The difference mod r is calculated, and the calculated modulo result is used as the p(u, v _j ); wherein mod is a modulo operation, and r is a preset value greater than 1.

6. method according to claim 5, wherein, described r is the prime number that is not less than 200.

7. The method according to claim 4, wherein:

The method further includes: the first client generates a homomorphic encryption key pair corresponding to the first client; the first client sends a public key in the homomorphic encryption key pair corresponding to the first client to a forwarding server; and the first client receives a public key corresponding to each other client among all the clients sent by the forwarding server;

Correspondingly, after the first client obtains each sub-mask s(u, v _{j ) generated by the first client and corresponding to each other client among all the clients, the method further includes: for each other client, the first client uses the public key corresponding to the j-th client to encrypt the sub-mask s(u, v j} ₎ corresponding to the j-th client, and then sends the encrypted s(u, v _j ) to the forwarding server;

Accordingly, the first client obtains each sub-mask s(v _j ,u) corresponding to the first client generated by each of the other clients, including:

The first client receives the encrypted sub-masks s(v _j ,u) corresponding to the first client and generated by each other client and sent by the forwarding server;

The first client uses the private key in the homomorphic encryption key pair corresponding to the first client to decrypt each encrypted sub-mask s(v _j , u) to obtain each sub-mask s(v _j , u).

8. The method according to claim 7, wherein the forwarding server comprises: the cloud server, or a third-party server independent of the cloud server.
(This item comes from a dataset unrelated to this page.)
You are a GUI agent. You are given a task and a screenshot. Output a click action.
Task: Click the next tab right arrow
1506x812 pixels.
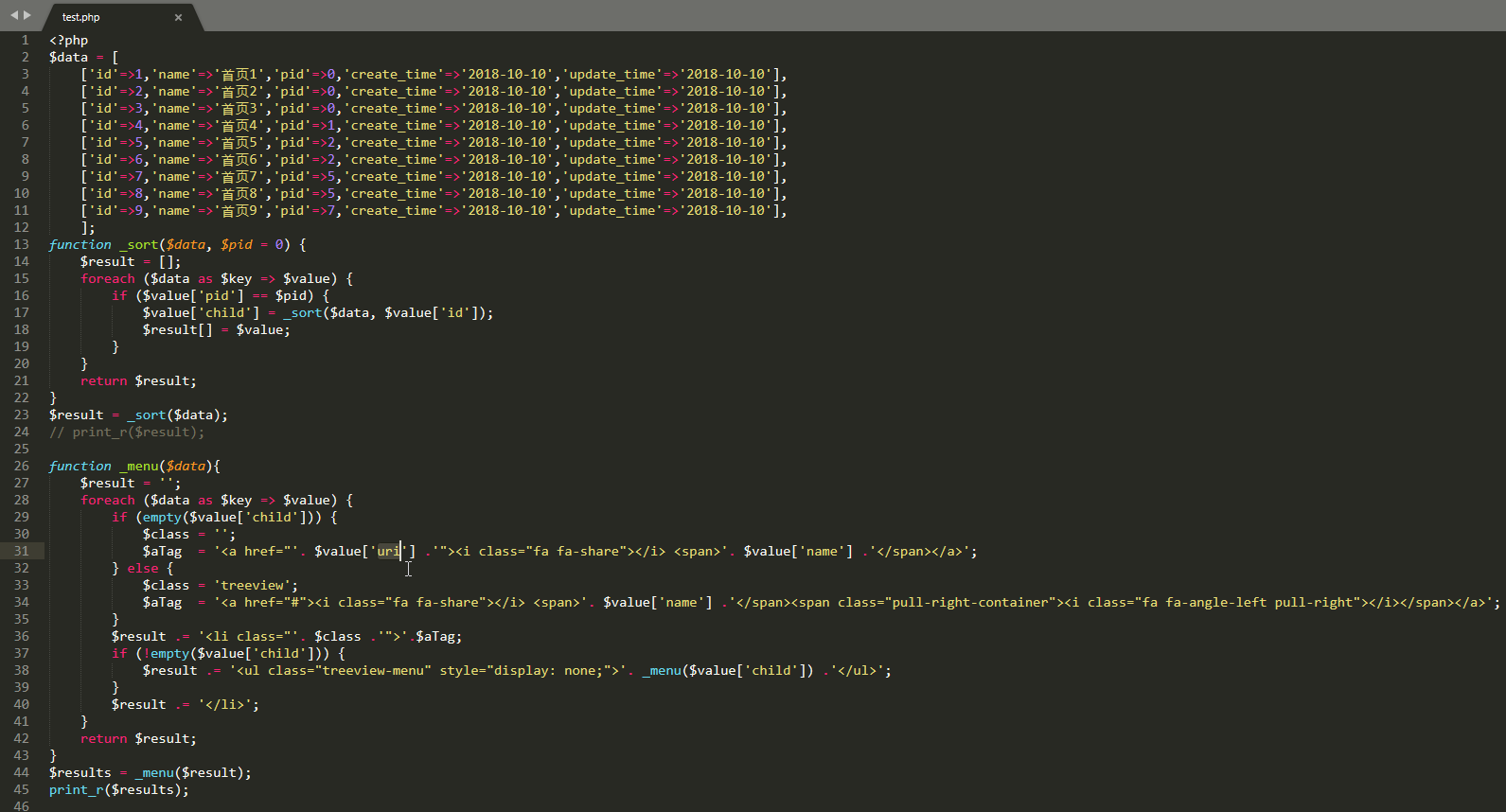[27, 15]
9. A model training method based on federated machine learning, wherein at least two clients and at least one cloud server participate in the model training based on federated machine learning, the method being applied to the cloud server, comprising:

In each round of training, the cloud server sends the latest global model to each client participating in the model training based on federated machine learning;

The cloud server receives the encrypted global model gradients from each client;

The cloud server adds the received encrypted gradients of the global models to obtain the aggregated gradient.

The cloud server uses the aggregated gradients to update the global model;

The cloud server performs the next round of training until the global model converges.

10. A model training device based on federated machine learning, wherein at least two clients and at least one cloud server participate in model training based on federated machine learning, and the device is applied to any first client of the at least two clients, and the device comprises:

A global model acquisition module is configured to receive the global model sent by the cloud server in each round of training;

A gradient acquisition module is configured to use local private data to train the gradient of the global model in each round of training;

An encryption module is configured to encrypt the gradient obtained in each round of training, and then send the encrypted gradient to the cloud server;

Each module performs the next round of training until the global model converges.

11. A model training device based on federated machine learning, wherein at least two clients and at least one cloud server participate in model training based on federated machine learning, and the device is applied to a cloud server, and the device comprises:

The global model delivery module is configured to deliver the latest global model to each client participating in the model training based on federated machine learning in each round of training;

A gradient receiving module is configured to receive the encrypted gradient of the global model sent by each client in each round of training;

A gradient aggregation module is configured to add the received encrypted gradients of the global models in each round of training to obtain an aggregated gradient;

A global model update module, configured to update the global model using the aggregated gradients in each round of training;

12. A computing device comprising a memory and a processor, wherein the memory stores executable code, and when the processor executes the executable code, the method according to any one of claims 1 to 9 is implemented.